This is an automated email from the ASF dual-hosted git repository.
mridulm pushed a commit to branch master
in repository https://gitbox.apache.org/repos/asf/spark.git
The following commit(s) were added to refs/heads/master by this push:
new c082f824d4e2 [SPARK-56645][CORE] Fix History Server serving stale UI
after app completes
c082f824d4e2 is described below
commit c082f824d4e2e837792fdbb2c381fb77a71ccd9f
Author: cxzl25 <[email protected]>
AuthorDate: Sat Jun 6 00:41:27 2026 -0500
[SPARK-56645][CORE] Fix History Server serving stale UI after app completes
### What changes were proposed in this pull request?
When `mergeApplicationListing()` successfully parses a completed event log,
it now proactively
deletes any existing disk store for the app if the app's UI is not
currently tracked in
`activeUIs`. Concretely, the following lines are added after the
`invalidateUI()` call in
`doMergeApplicationListingInternal`:
```scala
if (app.attempts.head.info.completed) {
val hasActiveUI = synchronized { activeUIs.contains((appId, attemptId)) }
if (!hasActiveUI) {
diskManager.foreach(_.release(appId, attemptId, delete = true))
}
}
```
### Why are the changes needed?
There is a race condition between `ApplicationCache`'s LRU eviction and
`FsHistoryProvider.invalidateUI()` that causes the History Server to serve
stale UI data
after an in-progress app completes.
### Does this PR introduce _any_ user-facing change?
Yes.
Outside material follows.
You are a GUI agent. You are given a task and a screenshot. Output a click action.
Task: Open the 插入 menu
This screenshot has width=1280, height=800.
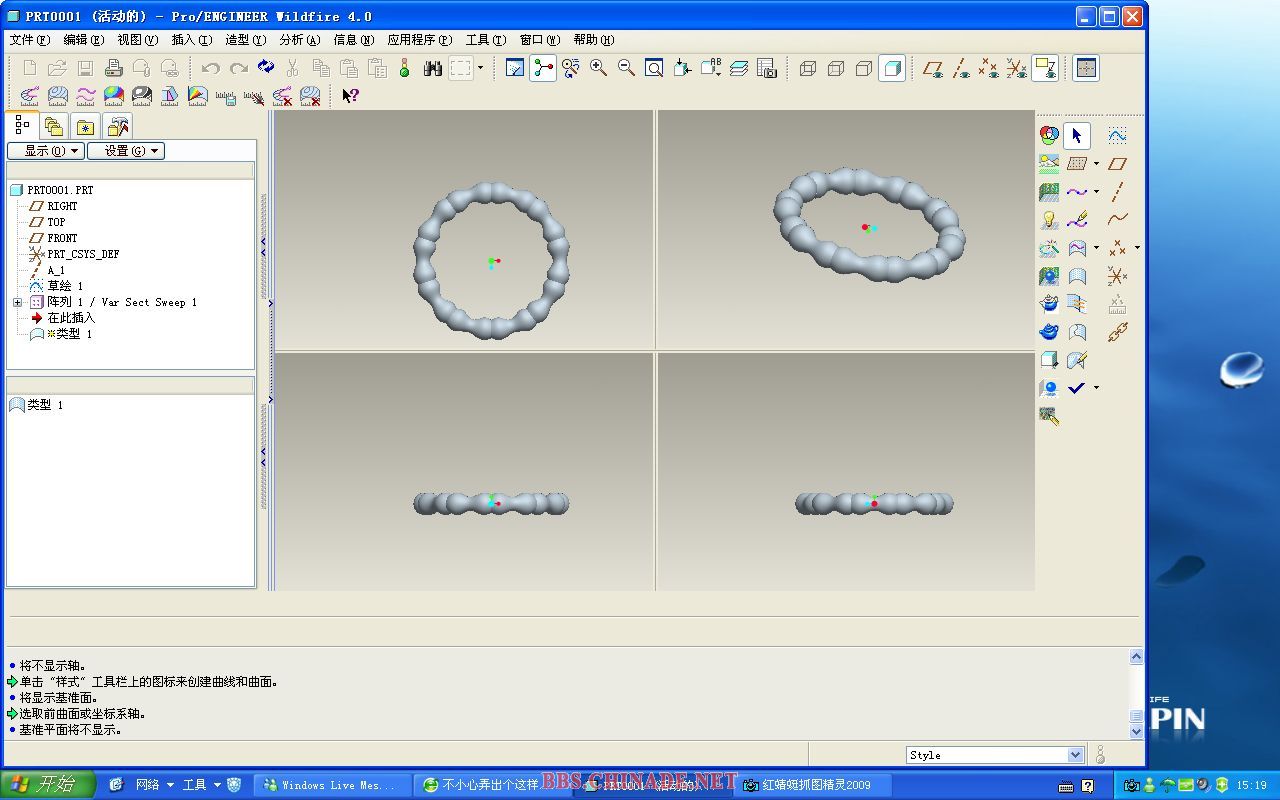click(x=191, y=40)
After this fix, users who access the History Server UI for an
application that completed after its UI was evicted from the `ApplicationCache`
will see the fully-completed application data (all jobs, stages, and the final
application end event), instead of a stale snapshot from when the UI was last
loaded while the app was still in progress.
### How was this patch tested?
Add test to FsHistoryProviderSuite
### Was this patch authored or co-authored using generative AI tooling?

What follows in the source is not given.